Manifesta-se nos locais em que a unidade pilossebácea androgênico-dependente (parte do pêlo que depende do hormônio) possui receptores específicos e, no caso dos pêlos, em áreas definidas do couro cabeludo, face, membros, púbis e axilas. Os cabelos respondem à ação dos andrógenos por sua diminuição, resultando em Alopécia, enquanto os pêlos respondem a essa mesma ação com crescimento normal para os homens e anormal para as mulheres com hiperandrogenismo cutâneo (aumento do hormônio masculino na pele), resultando em hirsutismo. Para melhor compreensão, está bem estabelecido o fato de que os níveis de andrógenos plasmáticos e a produção média são variáveis em homens e mulheres normais. No homem, a testosterona é o andrógeno de maior concentração, sendo secretada pelos testículos e glândulas adrenais; na mulher, a androstenediona (hormônio masculino) corresponde ao principal andrógeno que precede a formação da testosterona.

Assim, em mulheres normais, a testosterona pode ter origem tanto nos ovários como nas glândulas supra-renais pelos seus precursores - sulfato de deidroepiandrosterona (SDHEA) e a androstenediona.

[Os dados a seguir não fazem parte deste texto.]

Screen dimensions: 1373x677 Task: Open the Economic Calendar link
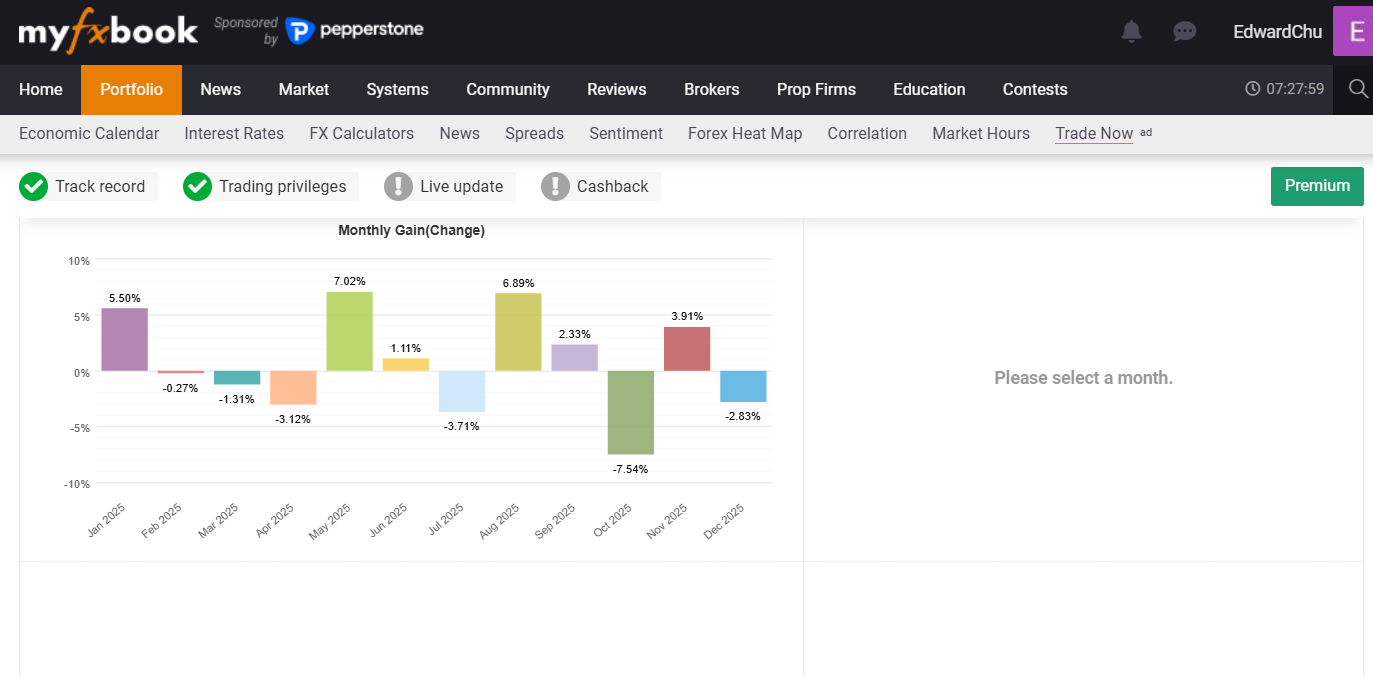pos(89,134)
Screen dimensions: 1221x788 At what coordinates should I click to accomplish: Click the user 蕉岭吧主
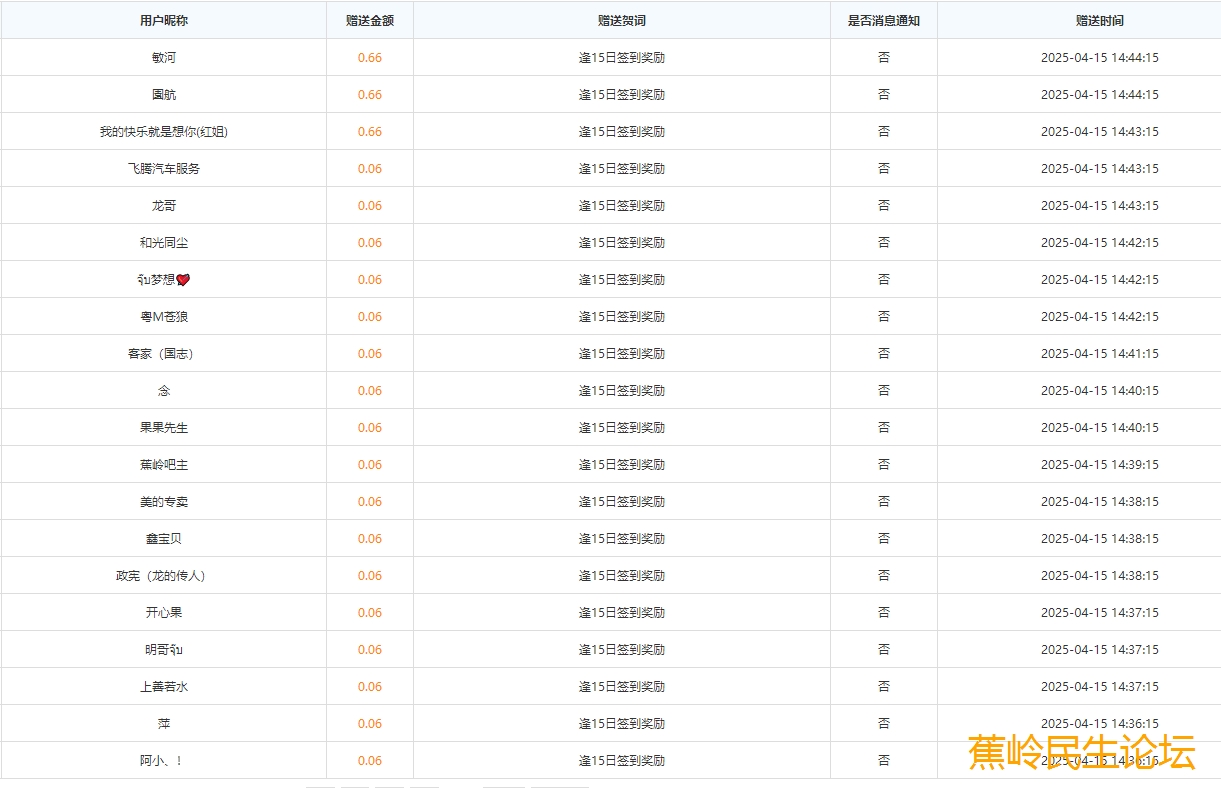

A importância dos hormônios está muito vinculada à idéia de que a testosterona é a principal fonte de problemas relacionados à calvície. Sabe-se hoje que isso não é verdade, pois pacientes com calvície e sem problemas como este têm níveis idênticos deste hormônio. O item que mais importa é a taxa de conversão de testosterona em DHT e a quantidade ou qualidade de receptores de DHT. Assim, trabalhos mostram que indivíduos calvos apresentam mais receptores de DHT na área calva do que os que não apresentam este tipo de problema. Isso é determinado de maneira poligênica e têm interferência de ambos os pais e não está ligado ao sexo masculino como se pensava no passado. As interferências do meio ambiente são quase que nulas.